Stands of white birch (Betula pubescens) appear below the timber line. Above the timber line (1800 meters), subalpine plant communities including low shrubs (including dwarf juniper and heathers), grasses, peat bogs, and rock outcrops cover the highest peaks.

==Fauna==
Large mammals include Cantabrian brown bear (Ursus arctos), Iberian wolf (Canis lupus signatus), Cantabrian chamois (Rupicapra pyrenaica parva), wild boar (Sus scrofa), red deer (Cervus elaphus elaphus), and roe deer (Capreolus capreolus). Feral horses (Equus caballus) roam in Galicia's mountains. The broom hare (Lepus castroviejoi) is an endemic species to the Cantabrian Mountains. The reclusive Pyrenean desman (Galemys pyrenaicus) is a vulnerable small mammal that lives here and in the Pyrenees.

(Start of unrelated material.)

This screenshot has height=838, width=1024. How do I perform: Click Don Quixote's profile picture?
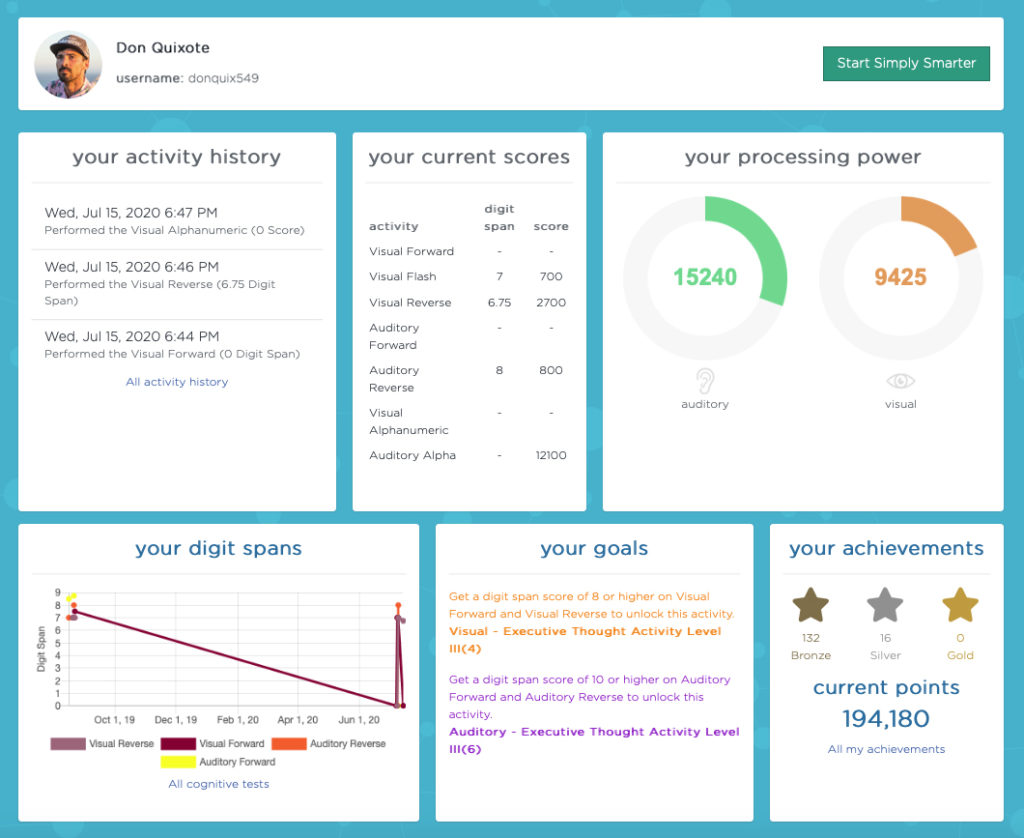coord(66,63)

The Cantabrian brown bears number over 200 individuals, who live in the Cantabrian Mountains of southern Asturias and Cantabria and the adjacent portion of Castile and León. The brown bear population has increased in recent decades from fewer than 100 in the 1990s. The Cantabrian population is the larger of the two remaining brown bear populations in southwestern Europe; the other is in the Pyrenees.

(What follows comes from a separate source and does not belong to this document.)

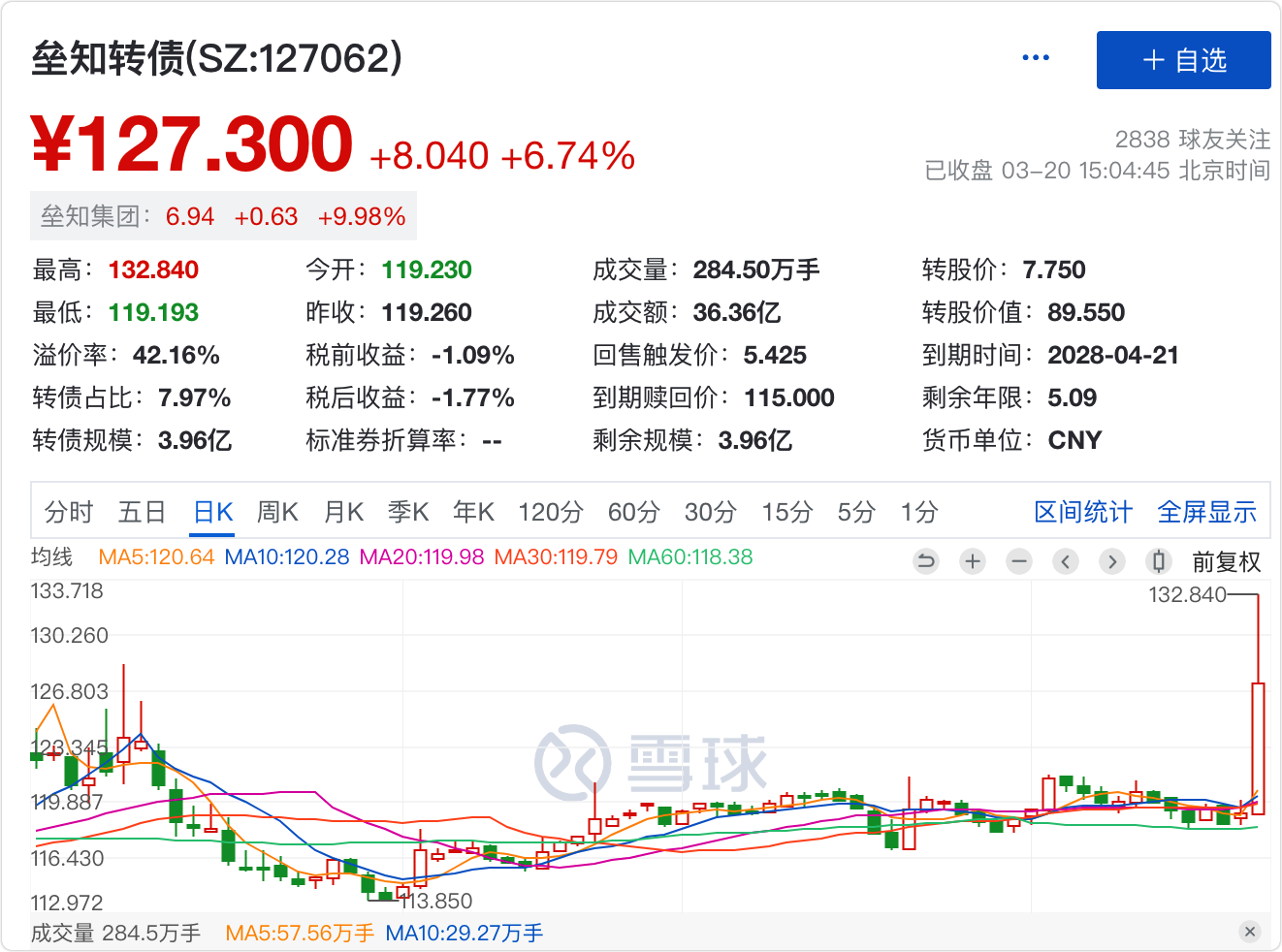
Task: Open the three-dot more options menu
Action: coord(1036,58)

The Cantabrian capercaillie (Tetrao urogallus cantabricus) is an endangered subspecies of grouse. Its population and range are declining from habitat destruction, human disturbance, and over-hunting.

==Protected areas==
9,294 km^{2} (10%) of the ecoregion is in protected areas. Another 23% is forested and outside protected areas. Protected areas include Picos de Europa National Park (661.2 km^{2}), Somiedo (289.8 km^{2}), Redes, (376.98 km^{2}), Fuentes del Narcea, Degaña e Ibias (576.34 km^{2}), Fuentes Carrionas y Fuente Cobre - Montaña Palentina (781.41 km^{2}), Ponga (205.06 km^{2}), Fragas do Eume (91.49 km^{2}), and Aiako harria (68.95 km^{2}) natural parks in Spain, and Peneda-Gerês National Park (695.92 km^{2}) in Portugal.